**** PROVIDED RECORDS

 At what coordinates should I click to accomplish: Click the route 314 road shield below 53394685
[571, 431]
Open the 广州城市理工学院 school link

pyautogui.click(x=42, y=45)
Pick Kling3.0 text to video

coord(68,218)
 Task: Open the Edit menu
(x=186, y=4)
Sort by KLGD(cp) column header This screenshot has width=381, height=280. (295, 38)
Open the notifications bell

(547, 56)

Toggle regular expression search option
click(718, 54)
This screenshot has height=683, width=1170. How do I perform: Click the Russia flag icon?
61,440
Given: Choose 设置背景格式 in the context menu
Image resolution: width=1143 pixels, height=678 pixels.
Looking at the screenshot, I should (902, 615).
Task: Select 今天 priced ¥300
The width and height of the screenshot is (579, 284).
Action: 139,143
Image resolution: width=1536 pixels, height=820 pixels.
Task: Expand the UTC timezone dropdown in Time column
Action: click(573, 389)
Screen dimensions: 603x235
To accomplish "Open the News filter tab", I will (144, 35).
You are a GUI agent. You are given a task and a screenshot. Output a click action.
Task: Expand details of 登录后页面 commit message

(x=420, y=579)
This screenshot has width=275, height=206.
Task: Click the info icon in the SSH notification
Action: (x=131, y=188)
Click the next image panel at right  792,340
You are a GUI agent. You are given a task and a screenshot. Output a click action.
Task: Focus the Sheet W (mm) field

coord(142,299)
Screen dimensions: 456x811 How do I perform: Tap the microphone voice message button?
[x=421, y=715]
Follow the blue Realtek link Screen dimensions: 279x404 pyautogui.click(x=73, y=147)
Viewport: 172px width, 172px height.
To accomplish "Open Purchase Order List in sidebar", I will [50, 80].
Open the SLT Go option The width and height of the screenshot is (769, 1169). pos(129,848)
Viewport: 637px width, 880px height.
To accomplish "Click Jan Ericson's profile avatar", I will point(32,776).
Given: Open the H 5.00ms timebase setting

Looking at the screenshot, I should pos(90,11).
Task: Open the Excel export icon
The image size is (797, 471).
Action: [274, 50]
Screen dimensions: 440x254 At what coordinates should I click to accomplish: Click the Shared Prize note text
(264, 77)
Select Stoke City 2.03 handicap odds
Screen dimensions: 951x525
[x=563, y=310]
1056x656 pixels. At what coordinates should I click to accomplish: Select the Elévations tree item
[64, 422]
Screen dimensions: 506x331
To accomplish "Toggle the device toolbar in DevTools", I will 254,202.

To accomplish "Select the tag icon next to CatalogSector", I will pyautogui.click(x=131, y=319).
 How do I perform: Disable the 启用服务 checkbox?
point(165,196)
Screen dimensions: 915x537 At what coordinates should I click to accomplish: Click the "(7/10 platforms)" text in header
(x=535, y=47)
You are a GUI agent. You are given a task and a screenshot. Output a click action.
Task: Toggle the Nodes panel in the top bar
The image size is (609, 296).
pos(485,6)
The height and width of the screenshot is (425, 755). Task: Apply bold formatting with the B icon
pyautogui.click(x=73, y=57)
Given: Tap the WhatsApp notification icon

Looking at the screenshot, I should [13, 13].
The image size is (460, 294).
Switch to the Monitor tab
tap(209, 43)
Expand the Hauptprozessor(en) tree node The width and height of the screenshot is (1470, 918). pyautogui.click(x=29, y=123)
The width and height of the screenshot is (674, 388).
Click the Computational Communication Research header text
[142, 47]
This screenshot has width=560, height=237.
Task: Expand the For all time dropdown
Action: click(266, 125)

********

» EXERCISE
Revise all of the records above, changing each "GUI agent" to "interface agent" and leaving everything else unchanged.

» THE OUTPUT
 At what coordinates should I click to accomplish: Click the route 314 road shield below 53394685
[571, 431]
Open the 广州城市理工学院 school link

pyautogui.click(x=42, y=45)
Pick Kling3.0 text to video

coord(68,218)
 Task: Open the Edit menu
(x=186, y=4)
Sort by KLGD(cp) column header This screenshot has width=381, height=280. (295, 38)
Open the notifications bell

(547, 56)

Toggle regular expression search option
click(718, 54)
This screenshot has height=683, width=1170. How do I perform: Click the Russia flag icon?
61,440
Given: Choose 设置背景格式 in the context menu
Image resolution: width=1143 pixels, height=678 pixels.
Looking at the screenshot, I should (902, 615).
Task: Select 今天 priced ¥300
The width and height of the screenshot is (579, 284).
Action: 139,143
Image resolution: width=1536 pixels, height=820 pixels.
Task: Expand the UTC timezone dropdown in Time column
Action: click(573, 389)
Screen dimensions: 603x235
To accomplish "Open the News filter tab", I will (144, 35).
You are a interface agent. You are given a task and a screenshot. Output a click action.
Task: Expand details of 登录后页面 commit message

(x=420, y=579)
This screenshot has width=275, height=206.
Task: Click the info icon in the SSH notification
Action: (x=131, y=188)
Click the next image panel at right  792,340
You are a interface agent. You are given a task and a screenshot. Output a click action.
Task: Focus the Sheet W (mm) field

coord(142,299)
Screen dimensions: 456x811 How do I perform: Tap the microphone voice message button?
[x=421, y=715]
Follow the blue Realtek link Screen dimensions: 279x404 pyautogui.click(x=73, y=147)
Viewport: 172px width, 172px height.
To accomplish "Open Purchase Order List in sidebar", I will [50, 80].
Open the SLT Go option The width and height of the screenshot is (769, 1169). pos(129,848)
Viewport: 637px width, 880px height.
To accomplish "Click Jan Ericson's profile avatar", I will point(32,776).
Given: Open the H 5.00ms timebase setting

Looking at the screenshot, I should pos(90,11).
Task: Open the Excel export icon
The image size is (797, 471).
Action: [274, 50]
Screen dimensions: 440x254 At what coordinates should I click to accomplish: Click the Shared Prize note text
(264, 77)
Select Stoke City 2.03 handicap odds
Screen dimensions: 951x525
[x=563, y=310]
1056x656 pixels. At what coordinates should I click to accomplish: Select the Elévations tree item
[64, 422]
Screen dimensions: 506x331
To accomplish "Toggle the device toolbar in DevTools", I will 254,202.

To accomplish "Select the tag icon next to CatalogSector", I will pyautogui.click(x=131, y=319).
 How do I perform: Disable the 启用服务 checkbox?
point(165,196)
Screen dimensions: 915x537 At what coordinates should I click to accomplish: Click the "(7/10 platforms)" text in header
(x=535, y=47)
You are a interface agent. You are given a task and a screenshot. Output a click action.
Task: Toggle the Nodes panel in the top bar
The image size is (609, 296).
pos(485,6)
The height and width of the screenshot is (425, 755). Task: Apply bold formatting with the B icon
pyautogui.click(x=73, y=57)
Given: Tap the WhatsApp notification icon

Looking at the screenshot, I should [13, 13].
The image size is (460, 294).
Switch to the Monitor tab
tap(209, 43)
Expand the Hauptprozessor(en) tree node The width and height of the screenshot is (1470, 918). pyautogui.click(x=29, y=123)
The width and height of the screenshot is (674, 388).
Click the Computational Communication Research header text
[142, 47]
This screenshot has width=560, height=237.
Task: Expand the For all time dropdown
Action: click(266, 125)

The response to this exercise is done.